#### [Exercise brief]
Reproduce word for word the lines between those holding "Viewport: 600px width, 458px height." and "is (918, 667).", inclusive, and nothing else from the data below.

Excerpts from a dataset
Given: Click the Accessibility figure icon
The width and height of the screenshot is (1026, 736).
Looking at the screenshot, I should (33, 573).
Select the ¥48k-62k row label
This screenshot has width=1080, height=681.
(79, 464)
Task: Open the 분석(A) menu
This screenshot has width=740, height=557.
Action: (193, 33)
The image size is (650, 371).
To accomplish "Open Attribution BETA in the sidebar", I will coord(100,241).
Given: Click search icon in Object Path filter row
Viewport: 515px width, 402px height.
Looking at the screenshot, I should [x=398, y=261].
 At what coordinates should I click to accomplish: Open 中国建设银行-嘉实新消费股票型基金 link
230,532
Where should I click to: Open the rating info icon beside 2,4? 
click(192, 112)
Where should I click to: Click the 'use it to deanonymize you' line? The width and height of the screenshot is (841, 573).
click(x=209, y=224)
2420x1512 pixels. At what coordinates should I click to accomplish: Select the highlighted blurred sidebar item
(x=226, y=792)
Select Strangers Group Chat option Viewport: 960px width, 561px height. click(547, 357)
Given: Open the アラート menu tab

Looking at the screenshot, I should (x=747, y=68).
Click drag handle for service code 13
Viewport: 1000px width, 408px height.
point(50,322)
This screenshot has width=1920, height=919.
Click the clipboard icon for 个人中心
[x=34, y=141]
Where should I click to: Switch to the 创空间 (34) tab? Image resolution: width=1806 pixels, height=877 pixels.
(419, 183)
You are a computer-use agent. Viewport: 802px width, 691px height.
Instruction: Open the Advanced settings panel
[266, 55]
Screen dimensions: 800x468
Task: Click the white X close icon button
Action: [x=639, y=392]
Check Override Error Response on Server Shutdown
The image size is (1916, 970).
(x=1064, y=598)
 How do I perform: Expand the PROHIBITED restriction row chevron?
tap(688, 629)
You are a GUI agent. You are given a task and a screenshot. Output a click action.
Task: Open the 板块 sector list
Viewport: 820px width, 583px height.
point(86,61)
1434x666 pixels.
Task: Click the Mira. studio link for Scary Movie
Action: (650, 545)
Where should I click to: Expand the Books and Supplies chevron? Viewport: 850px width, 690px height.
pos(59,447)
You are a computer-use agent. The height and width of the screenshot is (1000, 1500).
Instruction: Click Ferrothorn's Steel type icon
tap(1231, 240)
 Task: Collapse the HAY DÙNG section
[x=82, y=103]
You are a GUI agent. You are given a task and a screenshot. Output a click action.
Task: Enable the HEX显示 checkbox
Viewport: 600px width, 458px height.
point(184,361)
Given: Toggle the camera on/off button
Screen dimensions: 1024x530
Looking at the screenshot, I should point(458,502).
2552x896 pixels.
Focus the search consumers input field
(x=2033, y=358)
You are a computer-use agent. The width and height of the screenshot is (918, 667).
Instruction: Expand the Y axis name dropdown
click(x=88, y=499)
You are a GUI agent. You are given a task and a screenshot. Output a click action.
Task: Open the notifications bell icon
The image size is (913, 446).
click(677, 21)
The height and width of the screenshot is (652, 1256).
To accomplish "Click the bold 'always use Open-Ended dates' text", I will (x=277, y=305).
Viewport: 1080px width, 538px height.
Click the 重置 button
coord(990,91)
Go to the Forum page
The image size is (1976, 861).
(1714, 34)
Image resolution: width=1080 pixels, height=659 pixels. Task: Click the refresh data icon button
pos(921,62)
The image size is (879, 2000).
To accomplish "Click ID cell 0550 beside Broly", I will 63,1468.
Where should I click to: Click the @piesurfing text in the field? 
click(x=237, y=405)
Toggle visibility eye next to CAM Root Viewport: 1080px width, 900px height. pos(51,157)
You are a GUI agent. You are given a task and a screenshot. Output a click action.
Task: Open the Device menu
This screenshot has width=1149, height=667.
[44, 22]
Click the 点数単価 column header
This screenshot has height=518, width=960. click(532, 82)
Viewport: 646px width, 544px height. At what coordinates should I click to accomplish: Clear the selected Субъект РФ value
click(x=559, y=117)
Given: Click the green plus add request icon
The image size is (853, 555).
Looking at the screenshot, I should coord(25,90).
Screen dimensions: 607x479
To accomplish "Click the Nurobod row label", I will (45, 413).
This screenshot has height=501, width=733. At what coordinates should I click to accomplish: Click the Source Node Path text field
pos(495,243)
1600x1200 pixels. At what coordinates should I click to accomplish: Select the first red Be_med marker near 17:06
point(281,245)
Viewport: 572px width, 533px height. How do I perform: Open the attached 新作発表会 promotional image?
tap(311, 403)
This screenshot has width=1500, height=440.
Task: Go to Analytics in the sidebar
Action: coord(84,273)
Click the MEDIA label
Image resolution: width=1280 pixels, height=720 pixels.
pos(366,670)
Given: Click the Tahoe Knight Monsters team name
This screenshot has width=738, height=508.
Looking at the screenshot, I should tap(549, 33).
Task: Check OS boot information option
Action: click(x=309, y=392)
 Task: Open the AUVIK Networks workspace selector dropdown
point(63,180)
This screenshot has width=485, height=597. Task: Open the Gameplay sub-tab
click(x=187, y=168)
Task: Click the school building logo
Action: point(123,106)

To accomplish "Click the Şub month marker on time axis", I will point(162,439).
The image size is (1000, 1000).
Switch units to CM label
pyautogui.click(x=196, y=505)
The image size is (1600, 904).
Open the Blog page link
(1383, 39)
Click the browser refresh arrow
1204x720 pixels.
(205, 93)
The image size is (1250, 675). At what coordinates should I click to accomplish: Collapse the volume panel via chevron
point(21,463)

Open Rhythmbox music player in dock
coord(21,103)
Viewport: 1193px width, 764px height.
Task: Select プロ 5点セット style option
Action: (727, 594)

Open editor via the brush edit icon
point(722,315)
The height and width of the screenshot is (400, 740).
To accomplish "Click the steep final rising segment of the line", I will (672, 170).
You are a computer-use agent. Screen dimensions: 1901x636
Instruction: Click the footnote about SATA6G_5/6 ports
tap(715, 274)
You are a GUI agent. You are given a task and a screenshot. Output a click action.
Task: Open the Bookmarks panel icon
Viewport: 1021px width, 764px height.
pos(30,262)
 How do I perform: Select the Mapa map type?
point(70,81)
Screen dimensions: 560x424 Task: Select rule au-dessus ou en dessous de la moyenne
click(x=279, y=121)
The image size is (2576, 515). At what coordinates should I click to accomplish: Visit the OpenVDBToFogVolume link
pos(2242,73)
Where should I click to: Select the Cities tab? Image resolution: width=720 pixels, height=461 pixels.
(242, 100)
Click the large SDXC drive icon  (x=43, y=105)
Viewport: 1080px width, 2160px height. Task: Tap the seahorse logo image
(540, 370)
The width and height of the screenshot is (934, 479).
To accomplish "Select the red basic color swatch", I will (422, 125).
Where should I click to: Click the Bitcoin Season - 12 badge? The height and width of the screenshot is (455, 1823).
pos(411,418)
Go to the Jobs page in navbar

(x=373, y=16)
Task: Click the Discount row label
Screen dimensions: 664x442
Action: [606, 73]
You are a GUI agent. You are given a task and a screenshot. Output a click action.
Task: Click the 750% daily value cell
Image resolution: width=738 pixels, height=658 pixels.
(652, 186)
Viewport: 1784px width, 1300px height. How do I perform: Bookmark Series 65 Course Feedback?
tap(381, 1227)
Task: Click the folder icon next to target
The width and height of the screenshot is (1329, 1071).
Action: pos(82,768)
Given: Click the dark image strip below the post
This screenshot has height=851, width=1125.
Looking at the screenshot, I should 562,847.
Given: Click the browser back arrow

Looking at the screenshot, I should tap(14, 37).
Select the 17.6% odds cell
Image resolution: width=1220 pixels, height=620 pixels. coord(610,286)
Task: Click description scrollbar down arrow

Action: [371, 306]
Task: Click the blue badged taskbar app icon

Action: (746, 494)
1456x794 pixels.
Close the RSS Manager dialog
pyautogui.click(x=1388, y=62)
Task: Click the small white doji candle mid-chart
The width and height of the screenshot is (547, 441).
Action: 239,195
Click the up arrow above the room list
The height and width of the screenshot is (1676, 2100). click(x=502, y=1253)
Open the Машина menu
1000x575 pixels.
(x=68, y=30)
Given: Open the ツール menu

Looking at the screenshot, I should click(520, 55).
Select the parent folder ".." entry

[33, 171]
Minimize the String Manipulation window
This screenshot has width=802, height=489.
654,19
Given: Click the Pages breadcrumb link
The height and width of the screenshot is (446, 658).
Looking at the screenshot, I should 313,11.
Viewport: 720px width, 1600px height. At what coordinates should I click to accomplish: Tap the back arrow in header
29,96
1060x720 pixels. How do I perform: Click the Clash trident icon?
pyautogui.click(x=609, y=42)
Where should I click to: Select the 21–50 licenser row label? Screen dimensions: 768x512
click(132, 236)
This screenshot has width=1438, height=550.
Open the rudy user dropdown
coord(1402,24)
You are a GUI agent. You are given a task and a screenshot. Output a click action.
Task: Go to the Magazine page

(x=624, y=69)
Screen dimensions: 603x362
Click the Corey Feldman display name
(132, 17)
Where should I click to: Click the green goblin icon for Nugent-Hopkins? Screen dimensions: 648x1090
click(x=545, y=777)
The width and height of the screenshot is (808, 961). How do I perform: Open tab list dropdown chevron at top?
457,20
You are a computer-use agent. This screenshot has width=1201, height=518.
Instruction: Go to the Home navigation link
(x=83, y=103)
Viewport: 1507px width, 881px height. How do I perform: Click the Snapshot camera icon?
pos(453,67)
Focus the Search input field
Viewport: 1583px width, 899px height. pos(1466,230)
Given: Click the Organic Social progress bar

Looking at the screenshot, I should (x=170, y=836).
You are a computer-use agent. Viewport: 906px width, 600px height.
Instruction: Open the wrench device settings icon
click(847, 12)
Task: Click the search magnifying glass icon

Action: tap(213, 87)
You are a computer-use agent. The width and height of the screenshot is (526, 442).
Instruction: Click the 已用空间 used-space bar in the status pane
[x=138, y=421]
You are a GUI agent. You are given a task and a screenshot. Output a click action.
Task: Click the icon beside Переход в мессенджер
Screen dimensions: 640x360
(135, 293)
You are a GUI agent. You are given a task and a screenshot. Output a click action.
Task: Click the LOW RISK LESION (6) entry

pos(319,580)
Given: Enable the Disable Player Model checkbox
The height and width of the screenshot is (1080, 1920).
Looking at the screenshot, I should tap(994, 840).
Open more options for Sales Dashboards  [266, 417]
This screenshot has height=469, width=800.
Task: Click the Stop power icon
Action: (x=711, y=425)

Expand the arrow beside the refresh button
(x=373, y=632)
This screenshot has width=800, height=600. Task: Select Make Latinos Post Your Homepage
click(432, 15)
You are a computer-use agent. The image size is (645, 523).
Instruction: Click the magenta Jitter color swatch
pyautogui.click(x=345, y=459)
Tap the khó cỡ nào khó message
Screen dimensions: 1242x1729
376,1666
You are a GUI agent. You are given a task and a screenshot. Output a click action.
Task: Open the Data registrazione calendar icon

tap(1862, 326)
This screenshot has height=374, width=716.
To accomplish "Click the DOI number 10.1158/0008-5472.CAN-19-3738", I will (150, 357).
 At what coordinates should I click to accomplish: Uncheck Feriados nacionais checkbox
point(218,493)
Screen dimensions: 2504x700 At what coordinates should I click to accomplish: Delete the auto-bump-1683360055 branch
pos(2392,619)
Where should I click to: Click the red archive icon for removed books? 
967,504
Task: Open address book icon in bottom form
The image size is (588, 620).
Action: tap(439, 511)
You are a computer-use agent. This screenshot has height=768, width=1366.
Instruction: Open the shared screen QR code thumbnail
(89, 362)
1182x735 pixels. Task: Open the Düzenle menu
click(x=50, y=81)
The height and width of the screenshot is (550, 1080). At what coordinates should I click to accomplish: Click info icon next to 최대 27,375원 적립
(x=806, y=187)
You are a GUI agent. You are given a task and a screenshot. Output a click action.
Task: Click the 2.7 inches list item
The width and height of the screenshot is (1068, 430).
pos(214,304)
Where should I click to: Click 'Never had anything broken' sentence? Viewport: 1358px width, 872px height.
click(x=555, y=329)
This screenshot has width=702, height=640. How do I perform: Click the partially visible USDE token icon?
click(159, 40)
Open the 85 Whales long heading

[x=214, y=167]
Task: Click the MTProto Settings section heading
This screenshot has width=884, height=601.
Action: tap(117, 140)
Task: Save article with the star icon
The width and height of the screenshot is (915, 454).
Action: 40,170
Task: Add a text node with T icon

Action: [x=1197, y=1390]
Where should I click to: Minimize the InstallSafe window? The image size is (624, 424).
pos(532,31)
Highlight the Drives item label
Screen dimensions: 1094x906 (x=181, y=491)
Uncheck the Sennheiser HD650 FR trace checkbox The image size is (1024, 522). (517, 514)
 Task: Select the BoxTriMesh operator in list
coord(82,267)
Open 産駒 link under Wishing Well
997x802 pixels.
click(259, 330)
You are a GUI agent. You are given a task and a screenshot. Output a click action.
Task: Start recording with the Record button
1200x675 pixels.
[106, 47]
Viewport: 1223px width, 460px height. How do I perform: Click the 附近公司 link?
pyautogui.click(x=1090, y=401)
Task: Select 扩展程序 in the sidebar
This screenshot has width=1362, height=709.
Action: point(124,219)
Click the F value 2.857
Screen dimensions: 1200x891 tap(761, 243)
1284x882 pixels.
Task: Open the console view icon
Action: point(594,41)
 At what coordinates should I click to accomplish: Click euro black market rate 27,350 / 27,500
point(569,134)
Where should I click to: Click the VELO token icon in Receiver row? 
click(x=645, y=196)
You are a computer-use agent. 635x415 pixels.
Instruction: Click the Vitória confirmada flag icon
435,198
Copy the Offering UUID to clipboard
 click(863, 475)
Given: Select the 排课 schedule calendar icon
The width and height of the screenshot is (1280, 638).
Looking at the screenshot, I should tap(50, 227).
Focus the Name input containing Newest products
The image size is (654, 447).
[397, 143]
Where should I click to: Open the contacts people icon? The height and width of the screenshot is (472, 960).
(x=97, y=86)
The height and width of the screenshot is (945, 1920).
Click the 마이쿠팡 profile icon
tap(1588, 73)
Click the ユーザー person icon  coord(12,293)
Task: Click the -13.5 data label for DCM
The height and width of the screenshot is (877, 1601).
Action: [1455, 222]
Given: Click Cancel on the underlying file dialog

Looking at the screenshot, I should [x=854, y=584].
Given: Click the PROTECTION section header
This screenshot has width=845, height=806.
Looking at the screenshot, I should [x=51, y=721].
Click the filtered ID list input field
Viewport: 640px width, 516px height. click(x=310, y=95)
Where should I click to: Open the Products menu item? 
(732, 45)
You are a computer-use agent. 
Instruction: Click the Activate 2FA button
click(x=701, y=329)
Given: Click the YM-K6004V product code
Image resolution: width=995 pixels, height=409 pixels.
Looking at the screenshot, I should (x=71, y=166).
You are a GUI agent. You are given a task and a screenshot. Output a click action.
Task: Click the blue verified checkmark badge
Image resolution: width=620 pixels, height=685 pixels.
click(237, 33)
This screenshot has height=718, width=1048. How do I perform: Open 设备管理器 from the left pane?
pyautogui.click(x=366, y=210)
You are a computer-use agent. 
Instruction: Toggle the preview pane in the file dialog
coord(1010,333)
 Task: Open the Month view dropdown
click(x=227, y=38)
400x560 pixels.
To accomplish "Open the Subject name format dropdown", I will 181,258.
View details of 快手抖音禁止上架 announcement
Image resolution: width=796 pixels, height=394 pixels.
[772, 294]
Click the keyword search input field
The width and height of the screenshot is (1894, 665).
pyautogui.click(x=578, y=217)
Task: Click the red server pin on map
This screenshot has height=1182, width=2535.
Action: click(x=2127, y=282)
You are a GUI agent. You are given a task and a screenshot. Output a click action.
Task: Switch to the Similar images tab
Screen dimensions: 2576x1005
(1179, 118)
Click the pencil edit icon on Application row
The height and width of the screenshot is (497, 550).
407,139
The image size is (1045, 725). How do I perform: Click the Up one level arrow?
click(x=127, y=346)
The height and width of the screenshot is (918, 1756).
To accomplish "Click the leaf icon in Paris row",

#### [Output for this exercise]
Viewport: 600px width, 458px height.
point(184,361)
Given: Toggle the camera on/off button
Screen dimensions: 1024x530
Looking at the screenshot, I should point(458,502).
2552x896 pixels.
Focus the search consumers input field
(x=2033, y=358)
You are a computer-use agent. The width and height of the screenshot is (918, 667).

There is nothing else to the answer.